冨山:企業というものは、最初は破壊的イノベーターであっても、いったんエスタブリッシュメントになった瞬間から、現状維持の遺伝子が発現するのです。

冨山和彦(とやま かずひこ)/経営共創基盤(IGPI)代表取締役CEO。1960年生まれ、東京大学法学部卒業、スタンフォード大学経営学修士(MBA)、司法試験合格。ボストンコンサルティンググループ、コーポレイトディレクション代表取締役を経て、2003年に産業再生機構設立時に参画し、COOに就任。2007年の解散後、IGPIを設立。近著に『社長の条件』(中西宏明氏との共著、文藝春秋)がある(撮影:今井康一)

インクリメンタル(漸進的)に改良・改善して再強化する能力は残っても、不連続に自己破壊したり、違う遺伝子を取り込んだりする力は失われる。既存ゲームの勝者が内部で昇格するので、自らゲームを変える力は働かない。とくに日本の組織は終身雇用制で固められ、余計に同質化の再強化が進んでしまう。

おそらく、カネボウやダイエーの人たちも、評論家的立場で今後どうするべきかという議論をすれば、既存事業を縮小し、新規事業を強化すべきだと言ったでしょう。しかし、成功している時点では、それがどうしても自分事にならない。縮小ペースはきわめて遅く、新規事業の拡大ペースと調整しながらの撤退戦になる。

ところが、世の中の変化があまりに激しく、本業があっという間に劣化し、大赤字に陥る。成長事業への投資もままならず、共倒れになる。そういう現象だと説明したら、オライリーさんも「やはりそうか」という反応でしたね。

入山:まさに、「両利きの経営」ができないわけですね。

冨山:そうです。破壊的イノベーションに触れた瞬間に、ものすごく早めに新規成長領域に行くべきだけれど、多くの場合それができない。それで、アップルのようにイノベーションを生み出せる企業になろうと、みんなスティーブ・ジョブズの伝記を読み始めるのですが、大企業の人には意味はありません。一から起業するわけではないのだから。

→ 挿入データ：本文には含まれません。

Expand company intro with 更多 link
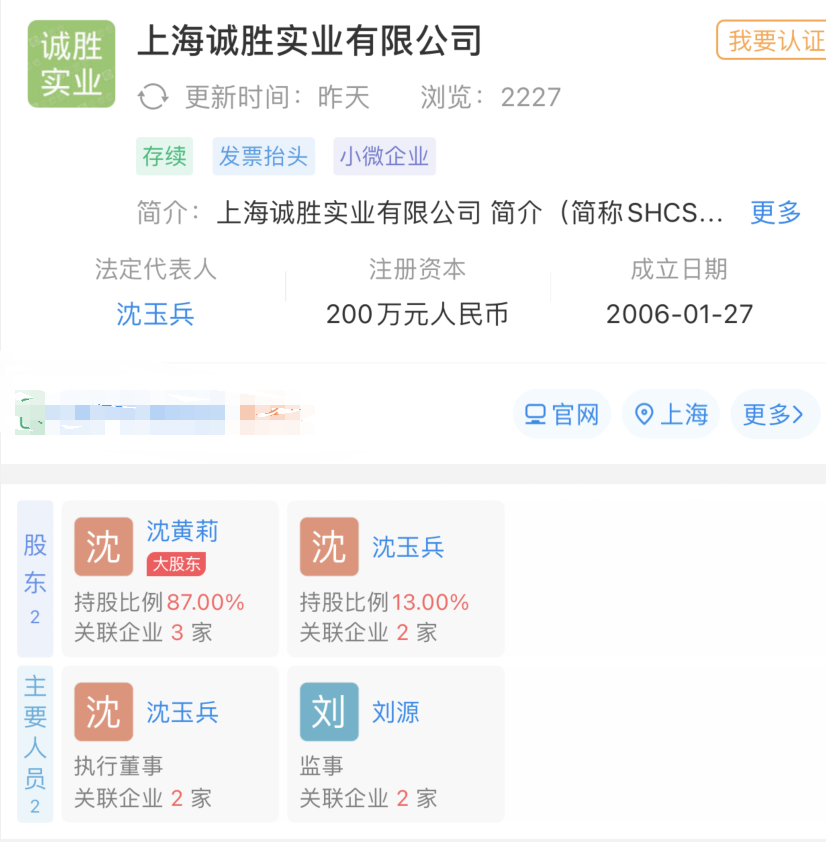The width and height of the screenshot is (826, 842). click(x=776, y=213)
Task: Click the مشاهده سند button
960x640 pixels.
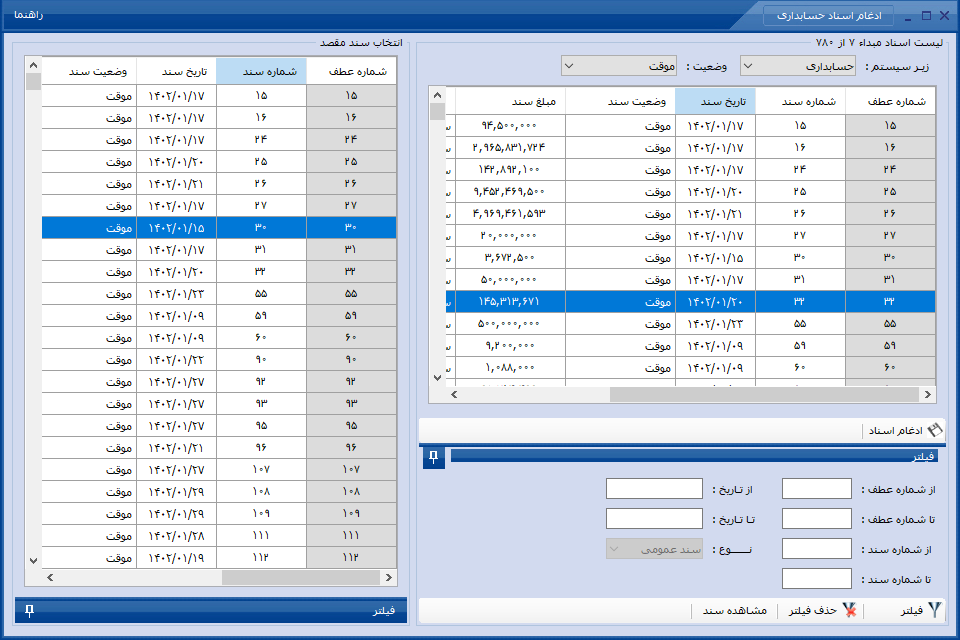Action: pyautogui.click(x=735, y=611)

既存企業は、破壊的イノベーションに対峙したときに、どう対応するかという議論をすべきです。大企業は、かつてのイノベーション精神が失われたと、精神論に持っていきがちですが、その議論をする前に、日本がそれまでに作り上げてきた改良型イノベーション、会社の形、終身雇用制、ガバナンスのあり方が根本的に通用しなくなっていることに気づかないといけません。

意思決定力で勝負する領域で劣勢になる

入山:長い間、強みだったはずの日本的経営が、破壊やデジタル変革の時代では急速に通用しなくなっていますよね。冨山さんはなぜだと思われますか。

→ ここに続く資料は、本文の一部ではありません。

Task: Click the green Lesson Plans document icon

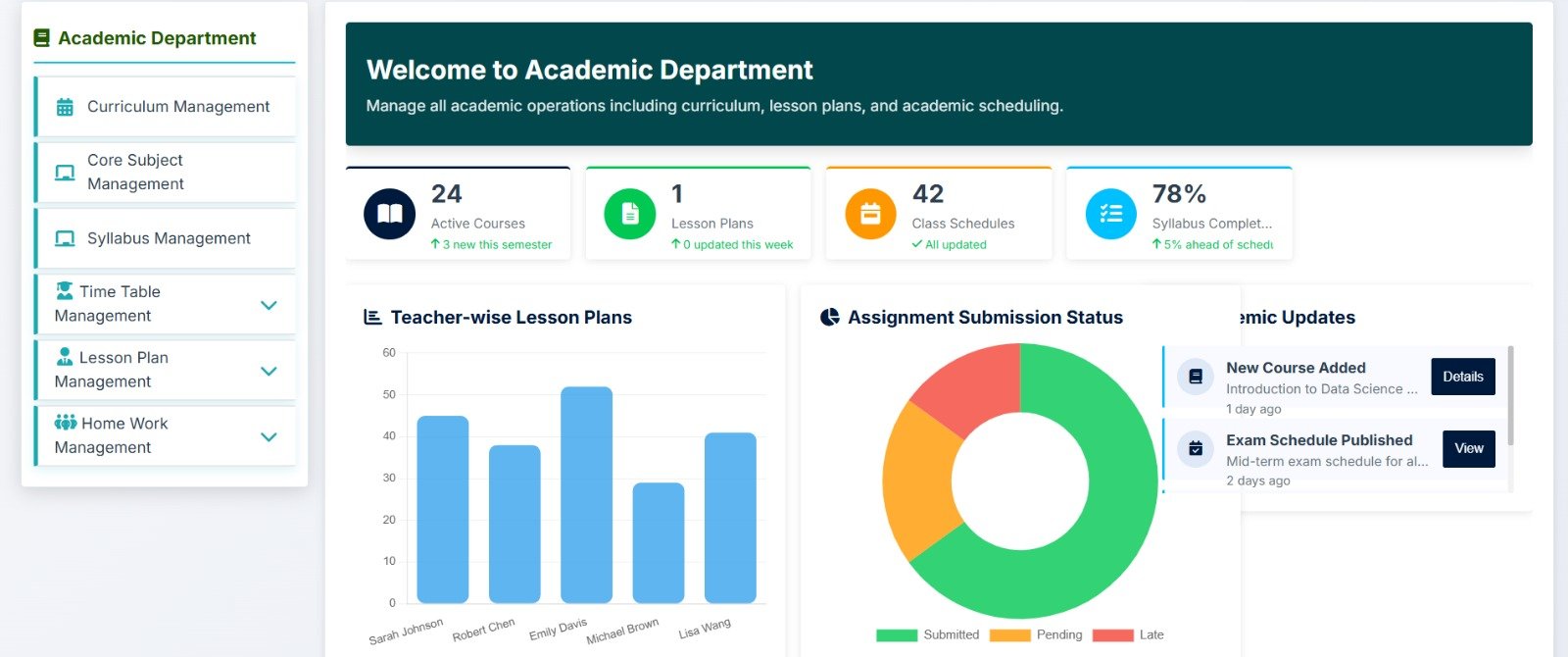Action: pyautogui.click(x=630, y=214)
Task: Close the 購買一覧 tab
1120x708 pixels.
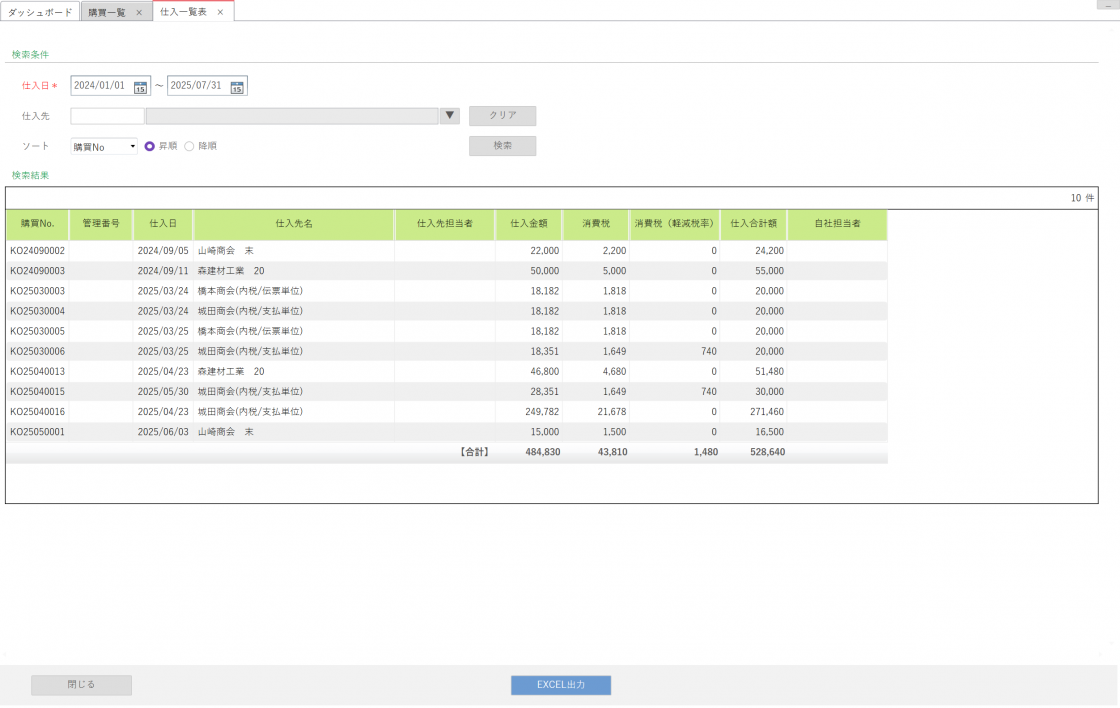Action: pos(139,12)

冨山:かつてのモノづくりやオペレーショナルで大事なのは、流れ作業的な集団作業の中で、どう落ちこぼれを作らずにボトムを上げるかであって、トッププルではない。それが今や、1人の天才なり強烈な個性の持ち主が1万人の集団に勝ってしまう時代です。実際に、パソコンや情報通信など、それが成り立ち始めている領域から日本企業は負けています。

半導体にしても、CPUではデザインなどの個人の独創力が重要です。だから勝てない。メモリー系も集団での生産技術のときは日本が勝っていましたが、パワーゲームになって、どのタイミングでどこに投資するかという意思決定のゲームに変わると負けていく。

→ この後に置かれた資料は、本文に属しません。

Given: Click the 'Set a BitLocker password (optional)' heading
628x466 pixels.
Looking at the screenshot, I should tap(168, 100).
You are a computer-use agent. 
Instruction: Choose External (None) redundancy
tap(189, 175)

入山:なるほど……。「特定の個で決めて勝負する領域」から日本企業は負けていく、というのは興味深いですね。

冨山:最初のうちは生産技術が低いと見くびっていても、量産すれば生産技術もついてくるので、気づくと逆転され、相手がはるか先にいる。サムスンなどの圧倒的なオーナー君主がリードしているところは、バンバンと意思決定をしていく。

そうなると、マネジメントで大事なのは個であって、その意思決定の大胆さやタイミング、企画性を日本の現場の工員の頑張りでは凌駕できない。これがだいたいの負けパターンでしょう。